Exercise description =
Only the number is needed: how many lines of the records include "navigation"?
** Data for analysis follows **
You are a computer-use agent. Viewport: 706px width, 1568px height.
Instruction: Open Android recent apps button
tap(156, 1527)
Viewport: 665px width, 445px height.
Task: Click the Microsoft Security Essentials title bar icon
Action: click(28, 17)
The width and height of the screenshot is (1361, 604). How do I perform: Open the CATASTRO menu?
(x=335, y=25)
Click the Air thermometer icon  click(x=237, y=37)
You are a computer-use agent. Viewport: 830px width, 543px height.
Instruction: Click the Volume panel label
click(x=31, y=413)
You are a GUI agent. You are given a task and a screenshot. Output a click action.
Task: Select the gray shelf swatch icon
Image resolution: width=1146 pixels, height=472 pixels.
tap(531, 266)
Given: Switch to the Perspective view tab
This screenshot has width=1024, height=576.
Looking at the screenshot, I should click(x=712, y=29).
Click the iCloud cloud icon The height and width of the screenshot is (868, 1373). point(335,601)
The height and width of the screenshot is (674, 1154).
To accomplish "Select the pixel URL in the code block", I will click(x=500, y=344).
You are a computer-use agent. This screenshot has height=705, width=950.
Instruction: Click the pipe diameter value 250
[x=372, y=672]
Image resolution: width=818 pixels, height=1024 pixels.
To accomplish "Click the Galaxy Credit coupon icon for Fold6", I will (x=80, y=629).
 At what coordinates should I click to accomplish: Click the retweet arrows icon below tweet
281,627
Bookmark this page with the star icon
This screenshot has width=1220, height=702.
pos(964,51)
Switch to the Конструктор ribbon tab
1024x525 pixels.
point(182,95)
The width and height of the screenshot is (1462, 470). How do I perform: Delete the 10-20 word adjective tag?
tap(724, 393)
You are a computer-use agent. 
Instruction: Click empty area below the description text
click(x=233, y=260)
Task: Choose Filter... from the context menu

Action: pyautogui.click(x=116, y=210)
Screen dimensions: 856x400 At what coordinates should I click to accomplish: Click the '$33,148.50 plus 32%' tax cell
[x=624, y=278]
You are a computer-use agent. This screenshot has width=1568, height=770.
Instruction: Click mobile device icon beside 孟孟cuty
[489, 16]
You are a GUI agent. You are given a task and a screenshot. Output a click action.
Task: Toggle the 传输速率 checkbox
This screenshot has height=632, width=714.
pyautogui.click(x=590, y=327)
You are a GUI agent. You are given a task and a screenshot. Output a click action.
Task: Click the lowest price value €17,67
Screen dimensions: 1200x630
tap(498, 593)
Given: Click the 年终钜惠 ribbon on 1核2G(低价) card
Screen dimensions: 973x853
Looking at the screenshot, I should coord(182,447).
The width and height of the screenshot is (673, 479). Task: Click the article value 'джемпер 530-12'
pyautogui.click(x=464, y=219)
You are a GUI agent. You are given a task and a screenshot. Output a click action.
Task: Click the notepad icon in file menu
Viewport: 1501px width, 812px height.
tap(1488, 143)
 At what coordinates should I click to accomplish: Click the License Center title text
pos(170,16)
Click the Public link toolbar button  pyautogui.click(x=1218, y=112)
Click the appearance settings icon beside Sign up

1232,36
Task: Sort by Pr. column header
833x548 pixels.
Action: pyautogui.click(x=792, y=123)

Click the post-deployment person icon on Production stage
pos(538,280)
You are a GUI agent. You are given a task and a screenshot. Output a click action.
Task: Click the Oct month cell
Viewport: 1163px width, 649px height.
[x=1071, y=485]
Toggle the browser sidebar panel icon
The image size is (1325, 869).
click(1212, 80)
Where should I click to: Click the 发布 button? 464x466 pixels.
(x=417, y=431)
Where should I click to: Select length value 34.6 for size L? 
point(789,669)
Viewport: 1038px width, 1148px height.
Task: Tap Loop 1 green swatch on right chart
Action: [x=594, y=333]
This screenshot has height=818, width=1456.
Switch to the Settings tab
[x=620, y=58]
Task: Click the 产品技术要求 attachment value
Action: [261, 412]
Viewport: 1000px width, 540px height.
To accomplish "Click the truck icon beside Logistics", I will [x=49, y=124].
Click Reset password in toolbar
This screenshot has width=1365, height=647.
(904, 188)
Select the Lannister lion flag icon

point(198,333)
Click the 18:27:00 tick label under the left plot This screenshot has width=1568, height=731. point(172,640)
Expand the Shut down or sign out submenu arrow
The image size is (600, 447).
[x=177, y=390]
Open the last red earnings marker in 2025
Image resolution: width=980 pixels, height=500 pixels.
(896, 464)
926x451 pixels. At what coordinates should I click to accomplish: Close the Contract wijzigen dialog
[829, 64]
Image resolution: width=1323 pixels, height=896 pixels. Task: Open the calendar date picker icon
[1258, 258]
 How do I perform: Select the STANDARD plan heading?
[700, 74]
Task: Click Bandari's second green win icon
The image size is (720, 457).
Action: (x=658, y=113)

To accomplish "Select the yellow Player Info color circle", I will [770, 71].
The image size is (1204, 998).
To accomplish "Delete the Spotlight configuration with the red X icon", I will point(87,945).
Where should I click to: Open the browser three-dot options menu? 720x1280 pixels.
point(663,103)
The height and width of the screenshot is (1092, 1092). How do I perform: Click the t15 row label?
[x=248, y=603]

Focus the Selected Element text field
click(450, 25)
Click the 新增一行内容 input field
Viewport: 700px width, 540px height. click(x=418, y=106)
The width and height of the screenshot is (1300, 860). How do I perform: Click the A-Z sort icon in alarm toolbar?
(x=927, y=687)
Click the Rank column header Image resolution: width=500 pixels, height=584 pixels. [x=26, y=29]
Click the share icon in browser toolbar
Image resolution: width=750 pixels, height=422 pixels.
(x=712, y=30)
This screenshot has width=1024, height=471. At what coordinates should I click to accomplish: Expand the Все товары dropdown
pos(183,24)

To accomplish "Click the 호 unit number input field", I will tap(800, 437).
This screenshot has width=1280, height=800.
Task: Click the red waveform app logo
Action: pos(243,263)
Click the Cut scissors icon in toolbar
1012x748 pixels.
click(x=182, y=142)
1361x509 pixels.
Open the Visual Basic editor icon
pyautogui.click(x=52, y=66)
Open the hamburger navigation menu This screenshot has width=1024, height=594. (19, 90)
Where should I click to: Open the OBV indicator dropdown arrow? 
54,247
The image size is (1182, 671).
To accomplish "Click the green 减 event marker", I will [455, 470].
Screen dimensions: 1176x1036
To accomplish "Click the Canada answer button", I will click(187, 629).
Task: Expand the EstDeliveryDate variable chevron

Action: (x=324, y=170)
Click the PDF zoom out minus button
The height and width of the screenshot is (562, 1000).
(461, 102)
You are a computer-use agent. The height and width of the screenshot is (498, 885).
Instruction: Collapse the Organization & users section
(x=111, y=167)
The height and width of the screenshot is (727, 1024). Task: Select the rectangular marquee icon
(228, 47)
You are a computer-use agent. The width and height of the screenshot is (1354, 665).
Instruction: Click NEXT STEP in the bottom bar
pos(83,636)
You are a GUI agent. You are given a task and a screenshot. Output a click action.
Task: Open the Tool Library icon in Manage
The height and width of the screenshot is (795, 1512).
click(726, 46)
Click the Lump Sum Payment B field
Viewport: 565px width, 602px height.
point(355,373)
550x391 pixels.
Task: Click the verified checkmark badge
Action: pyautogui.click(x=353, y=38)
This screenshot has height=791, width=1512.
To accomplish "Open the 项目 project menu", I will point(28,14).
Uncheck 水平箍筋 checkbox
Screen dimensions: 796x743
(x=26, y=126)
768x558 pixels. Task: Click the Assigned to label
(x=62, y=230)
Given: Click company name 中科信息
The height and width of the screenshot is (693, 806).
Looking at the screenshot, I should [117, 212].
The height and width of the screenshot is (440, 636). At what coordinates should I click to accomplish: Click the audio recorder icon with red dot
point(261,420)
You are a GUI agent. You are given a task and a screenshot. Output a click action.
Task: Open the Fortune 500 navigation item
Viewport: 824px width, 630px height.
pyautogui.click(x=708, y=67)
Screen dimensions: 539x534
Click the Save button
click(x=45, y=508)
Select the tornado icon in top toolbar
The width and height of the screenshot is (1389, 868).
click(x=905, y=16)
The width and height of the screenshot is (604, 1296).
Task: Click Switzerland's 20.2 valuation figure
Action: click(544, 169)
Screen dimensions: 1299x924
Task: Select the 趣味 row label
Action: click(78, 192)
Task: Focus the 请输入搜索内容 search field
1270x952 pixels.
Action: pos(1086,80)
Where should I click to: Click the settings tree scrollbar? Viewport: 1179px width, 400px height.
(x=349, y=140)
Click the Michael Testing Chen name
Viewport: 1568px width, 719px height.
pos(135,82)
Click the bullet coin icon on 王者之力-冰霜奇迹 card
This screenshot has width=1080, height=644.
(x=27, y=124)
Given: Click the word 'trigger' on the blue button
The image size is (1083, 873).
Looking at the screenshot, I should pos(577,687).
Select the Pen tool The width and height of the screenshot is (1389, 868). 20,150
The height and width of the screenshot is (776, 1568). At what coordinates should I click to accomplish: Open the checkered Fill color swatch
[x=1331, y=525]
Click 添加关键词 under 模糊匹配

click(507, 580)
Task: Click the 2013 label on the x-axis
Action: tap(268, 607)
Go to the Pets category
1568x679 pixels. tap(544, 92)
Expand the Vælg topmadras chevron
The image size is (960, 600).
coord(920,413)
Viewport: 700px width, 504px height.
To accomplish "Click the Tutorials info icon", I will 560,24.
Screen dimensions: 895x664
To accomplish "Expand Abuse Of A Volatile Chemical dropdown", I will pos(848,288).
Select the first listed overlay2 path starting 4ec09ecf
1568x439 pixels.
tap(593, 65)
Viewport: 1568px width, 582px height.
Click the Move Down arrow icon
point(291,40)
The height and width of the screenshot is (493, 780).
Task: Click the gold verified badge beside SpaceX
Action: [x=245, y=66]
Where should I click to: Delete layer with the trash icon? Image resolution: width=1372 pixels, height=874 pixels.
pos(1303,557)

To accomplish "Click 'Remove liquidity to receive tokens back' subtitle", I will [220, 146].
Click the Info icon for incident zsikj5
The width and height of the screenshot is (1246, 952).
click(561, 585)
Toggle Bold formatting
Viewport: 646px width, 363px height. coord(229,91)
** End of Data for analysis **
Written response =
2